I feel strongly that a critical aspect of my job as a faculty member at Boston College is to educate students of all levels with the goal of  making them more effective critical thinkers and better citizens, and to help train future scientists so that they can better serve society. As an educator, I seek to create learning environments and opportunities for students in which they can see the world, and their unique place in it, in an entirely different way. I want all students to understand the importance of observation and inquiry, and to understand that science is a unique and powerful approach that allows us to address fundamental questions and challenges facing the Earth, its environments, and humanity as a whole.

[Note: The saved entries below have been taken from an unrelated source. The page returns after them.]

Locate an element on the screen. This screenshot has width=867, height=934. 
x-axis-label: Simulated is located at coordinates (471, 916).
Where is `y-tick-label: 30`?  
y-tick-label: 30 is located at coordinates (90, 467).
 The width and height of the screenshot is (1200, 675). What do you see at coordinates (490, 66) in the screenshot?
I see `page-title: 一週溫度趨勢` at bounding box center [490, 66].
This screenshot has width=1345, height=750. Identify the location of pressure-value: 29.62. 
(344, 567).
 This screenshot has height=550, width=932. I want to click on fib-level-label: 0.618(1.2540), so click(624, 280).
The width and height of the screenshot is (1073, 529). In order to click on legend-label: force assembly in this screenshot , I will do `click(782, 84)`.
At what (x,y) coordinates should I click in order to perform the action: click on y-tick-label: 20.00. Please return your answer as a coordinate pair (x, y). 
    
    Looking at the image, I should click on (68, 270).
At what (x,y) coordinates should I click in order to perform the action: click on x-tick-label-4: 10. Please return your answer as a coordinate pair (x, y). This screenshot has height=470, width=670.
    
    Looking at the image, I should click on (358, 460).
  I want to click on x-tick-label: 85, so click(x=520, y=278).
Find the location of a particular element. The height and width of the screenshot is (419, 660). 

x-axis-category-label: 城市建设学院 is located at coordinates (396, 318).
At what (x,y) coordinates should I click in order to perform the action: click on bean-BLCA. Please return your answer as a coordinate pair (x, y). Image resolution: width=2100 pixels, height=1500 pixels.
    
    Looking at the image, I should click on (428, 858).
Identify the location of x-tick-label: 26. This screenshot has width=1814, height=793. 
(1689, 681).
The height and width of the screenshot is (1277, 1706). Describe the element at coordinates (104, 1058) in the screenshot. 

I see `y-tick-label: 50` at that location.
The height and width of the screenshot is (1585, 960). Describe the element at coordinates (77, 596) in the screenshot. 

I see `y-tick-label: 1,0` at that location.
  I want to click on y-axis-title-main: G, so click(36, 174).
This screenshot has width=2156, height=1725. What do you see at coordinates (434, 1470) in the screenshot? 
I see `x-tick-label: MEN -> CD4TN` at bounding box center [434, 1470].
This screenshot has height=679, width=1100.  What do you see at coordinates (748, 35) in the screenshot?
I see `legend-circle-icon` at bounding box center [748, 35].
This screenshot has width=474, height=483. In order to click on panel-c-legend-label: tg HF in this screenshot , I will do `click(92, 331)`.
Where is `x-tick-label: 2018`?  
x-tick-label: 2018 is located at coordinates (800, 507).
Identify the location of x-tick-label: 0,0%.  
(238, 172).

I teach a variety of courses within the Department of Earth & Environmental Sciences, ranging from introductory undergraduate courses in Earth Materials to advanced graduate-level courses in Tectonics and Microstructures. Details on my most recent course offerings are listed below.

  • Spring 2022EESC 6695


    Microtectonics deals with the interpretation of microstructures, small-scale deformation structures in rocks that yield abundant information on the history and type of deformation and metamorphism. This course will emphasize the microstructural, textural, and chemical analysis of deformed rocks to aid in the interpretation of tectonic evolution. Topics covered in this course will include: identification of rock microstructures, petrofabrics and textures; identification of deformation mechanisms at the grain- and crystal-lattice scale; secondary foliation and lineation development; the origin of lattice preferred orientation; porphyroblast growth; microgauges of temperature, pressure and differential stress; special techniques used to study deformation fabrics; and the association of these features with igneous and metamorphic assemblages and chemical trends to deduce geological histories and processes.

  • Fall 2022EESC 5543


    Plate Tectonics, the idea that the surface of the Earth moves and reshapes itself through time, has revolutionized geology. While a great deal has been learned about the movements and evolution of the Earth's lithospheric plates through time, the full implications of this theory remain an area of active research and debate. Modern studies increasingly document important feedbacks between patterns of climate, deposition, metamorphism, magmatism, seismicity and deformation that can be understood in the context of the past and present motions of the Earth's plates. This course will focus on understanding the linkages between these dynamic processes through time.

  • Fall 2022EESC 1132

    Exploring the Earth

    The Earth is a dynamic planet that our species is clearly changing. A great challenge of the twenty-first century is to maintain the Earth's ability to support its growing human population. This course discusses the origin and materials of the Earth and the processes by which it has evolved. It is a first course for Geological Sciences majors and also provides a background for departmental majors and minors. EESC1132 is appropriate as a natural science core course for students interested in the Earth Sciences. The laboratory consists of in-class exercises, analysis of rocks, and a weekend field trip.

  • Spring 2023EESC 3385

    Structural Geology

    The goal of this course is the development of skills in the structural analysis of rock bodies as seen in outcrops, or small areas, to gain an understanding of the geometries, sequencing, and kinematics of deformational features. Structures such as folds, faults, foliations, lineations, and shear zones will be considered at various scales, as visible in the field, or in thin section. We also discuss inter- and intra- granular deformation mechanisms. The 3-hour laboratory consists of in-class problems and some field-based problems.